Excerpted passage:
+-------+

Daedal comes from Latin daedalus, "cunningly wrought," from Greek daidalos, "skillful, cunningly created."

Tuesday, June 23, 2009

pule

pule \PYOOL\, intransitive verb:

To whimper; to whine.

The first lady initially flourished as a wronged wife precisely because she endured her humiliation so stoically; she did not whine or pule or treat her pain as license to behave badly.
-- Michelle Cottle, "God Almighty", New Republic, September 6, 1999
But my self-absorbed fretting and puling always come to an abrupt end with some surprise gift.
-- Thomas J. McCarthy, "Stay-at-Home Dad", America, February 26, 2000

Pule is perhaps from French piauler, "to whine, to pule," ultimately of imitative origin.

Monday, June 22, 2009

copse

copse \KOPS\, noun:

A thicket or grove of small trees.

A lit window shone from between the trees below them, then vanished again as the car dipped over a ditch and passed through a copse.
-- Kate Bingham, Mummy's Legs
Among the mountains, hills, streams, waterfalls, and little copses, the child rejoiced in "savouring the delights of freedom" that stimulated his boyish dreams and reveries.
-- Suheil Bushrui and Joe Jenkins, Kahlil Gibran: Man and Poet
They sang freely in the copses and thickets round Bohain, and in the ruins of the mediaeval castle where he played as a boy.
-- Hilary Spurling, The Unknown Matisse

Copse derives from Old French copeiz, "a thicket for cutting," from coper, couper, "to cut." It is related to coupon, at root "the part that is cut off."

Sunday, June 21, 2009

tutelary

tutelary \TOO-tuh-lair-ee; TYOO-\, adjective:

Having the guardianship or charge of protecting a person or a thing; guardian; protecting; as, "tutelary goddesses."

For the first time in history, a republic welcomed, perhaps even required, the release of the individual from tutelary powers, and in particular from religious authority.
-- Diana Schaub, "On the Character of Generation X", Public Interest, Fall 1999
God is perceived less as a savior that cleanses one's sins than as a tutelary god who provides guidance and help.
-- Kwai Hang Ng, "Seeking the Christian tutelage", Sociology of Religion, Summer 2002
The archetypal demon of Japanese folklore had always had two faces, being not only a destructive presence but also a potentially protective and tutelary being.

+-------+

Provided data:
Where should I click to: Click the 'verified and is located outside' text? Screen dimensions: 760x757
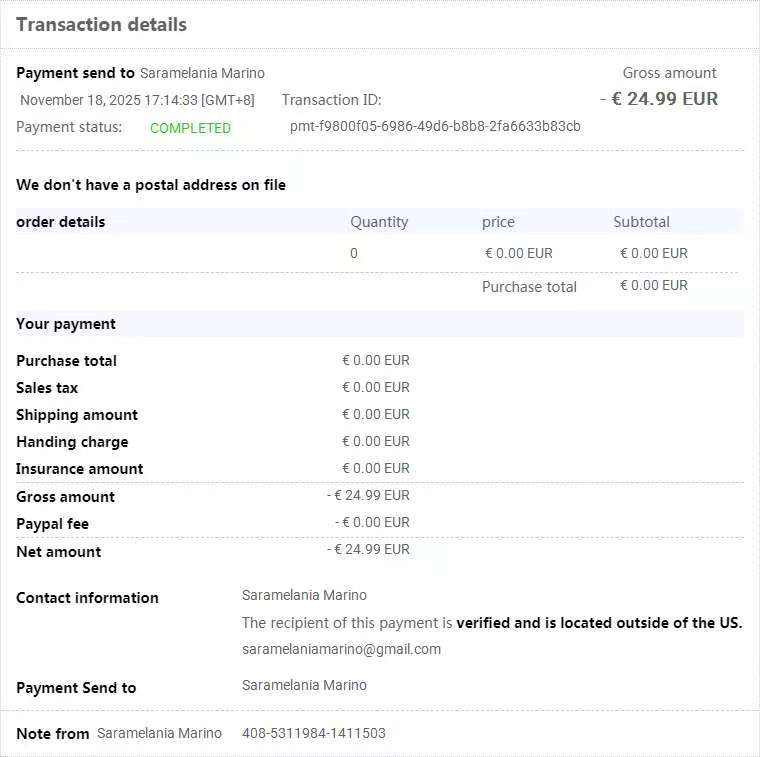[599, 623]
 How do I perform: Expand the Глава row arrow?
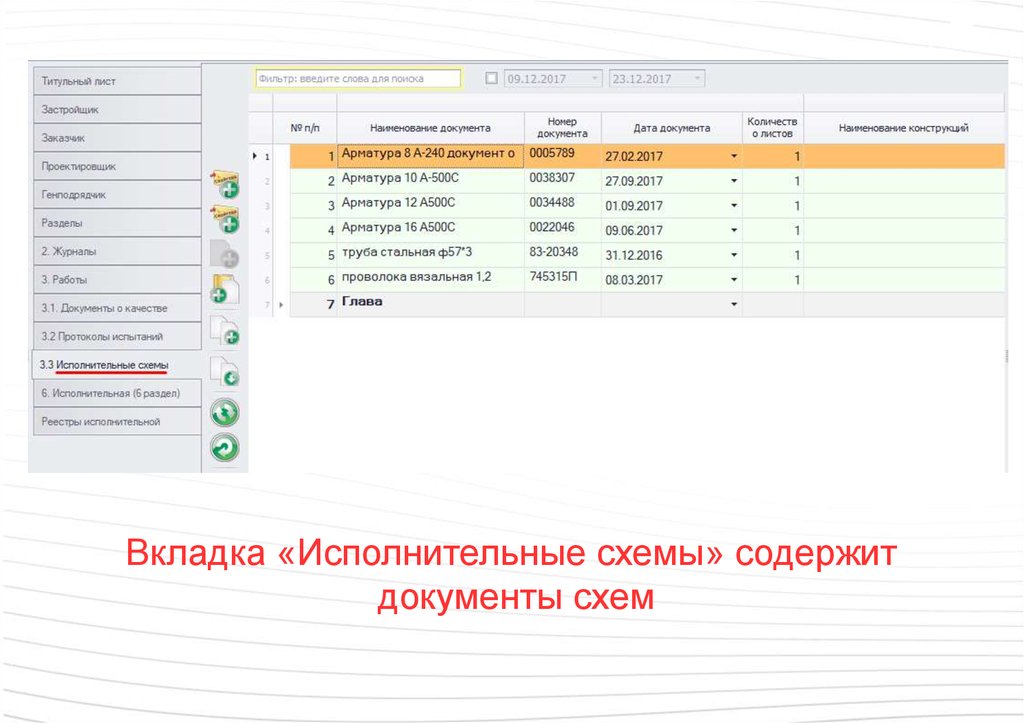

+-------+

Aim:
Answer from the word-of-the-day excerpt:
(a) From which French word is "pule" perhaps derived?
(b) How does the excerpt define "copse"?
(c) What date heads the entry for "tutelary"?
The material comes from a different source than the word-of-the-day excerpt.

Expected answer:
(a) Piauler, "to whine, to pule."
(b) A thicket or grove of small trees.
(c) Sunday, June 21, 2009.